テイクオフ(2)
5月28日、午後10時半頃。
こういう時の華月は、文句がつけられない。
俺はいつものように風呂から上がって、タオルで頭を拭きながら自室のドアを開けた。
「……」
そこには、俺のベッドの上で正座している華月の姿があった。

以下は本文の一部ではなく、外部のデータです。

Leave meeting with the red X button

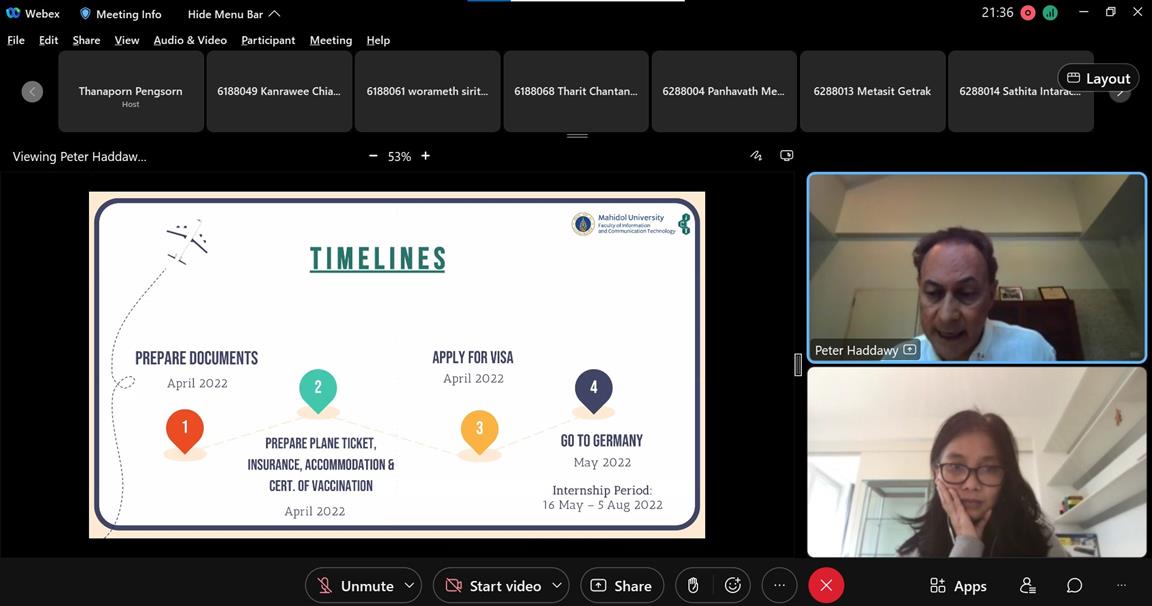[826, 586]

俺の顔はおそらく引きつっていただろう。
……見なかったことにしよう。
無言のままに、ドアを閉めようと試みる。
「ちょ、ちょ、ちょっと!颯っ!」
華月があわててこちらに駆け寄り、もう一息で閉まるところだったドアの隙間に自分の足を突っ込み、それを阻止する。
俺は心の中で舌打ちをした。
こういう時ばかり、反応の早い華月だ。
「約束だよ!」
「……そうだっけ?」
「風呂も入ったし!」
「聞いてないし」
「歯磨きもしたし!」
「聞いてないから…」
華月は得意げにいちいち俺に人差し指を突きつけながら報告する。
報告内容は幼稚園児と変わらない気がするのは俺だけだろうか…。
さあ、どこからでもかかって来いと言わんばかりに華月は胸を逸らした。
「……宿題は終わったんっすか?」
「終わらせました!今日は真帆ちゃんと学校で休み時間にやっちゃったもんね!」
「……それはそれは」
もう一度言う。
こういう時、だけ、華月は完璧だ。
俺の教育の賜物なのか…?
喜ぶべきなのか…?
「じゃあ…」
俺が口を開くと、華月は目を輝かせて俺の次の言葉を待つ。
「……」
「じゃあ〜?」
「自分の部屋でおやすみください」
俺は早口で言い終わるや否や、ドアを大きく開けて華月の横をすり抜け、布団にもぐりこんだ。
「は〜っ!?」
布団の外から、華月の絶叫が聞こえる。
「本日のご来室ありがとうございました。すでに颯くんは寝ています。速やかに退出してください」
俺はわざと鼻をつまんで、電車のアナウンスのような声をだした。
すると、返事の変わりに、華月得意のヘッドスライディングが炸裂した。
勢いよく、華月の怒りのこもった攻撃に、俺は呻く。しかし、華月の攻撃は続いた。
俺に馬乗りになったまま、俺の横腹をくすぐり始めたのだ。
「ひぃ〜!や、やめてくださいお代官さま!」
「良いではないか〜」
「お、お許しを〜…うはははは」
「私の言うことを聞くか?」
「いひゃひゃひゃ、こんの横暴ですっ!」
「ええい、うるさい。まだやるか〜こうしてくれる」
華月は器用にクルリと向きを変え、俺の足の裏をくすぐり始めた。
これはたまらない。
「ギブギブ! お代官様、仰せに従いますっ!」
俺が観念すると、華月は満足げに
「うむ。最初からそのようにしていればよかったものを」と言いながら俺の上から降りた。
その時だった。
ガチャっという音とともに俺の部屋のドアがほんの少しだけ開いた。
俺も華月もドアの方をみる。
しかし、誰も入ってこない。俺たちは顔を見合わせて首を傾げた。
「ママ?」
華月はドアを開けて廊下を確認する。キョロキョロと見回すも、すぐに俺の方を振り返り、首を横に振った。
誰も居ないらしい。
「風かなぁ?」
「窓開いてないのに?」
「ほんとだ〜」
「母さんたちが、あんまり俺らがうるさいから覗きにきたんじゃないの?」
「楽しそうだから文句も言わずに静かに戻ったのかなぁ?」
「……楽しそう? 苦しそうの間違えじゃ?」
「え、ちょー楽しいじゃん、悪代官ごっこ」
「…………」
「おぬしも悪よのう〜ふぉふぉふぉ」
「お代官様こそっ!」
腹いせに、俺は華月にむかって枕を投げた。しかし、華月は枕をキャッチし、さらに高らかに笑った。
「ふぉ〜〜っふぉっふぉっ」
越後屋のため息と悪代官の笑い声が、部屋に響き渡った。
時刻は5月28日、午後22時47分。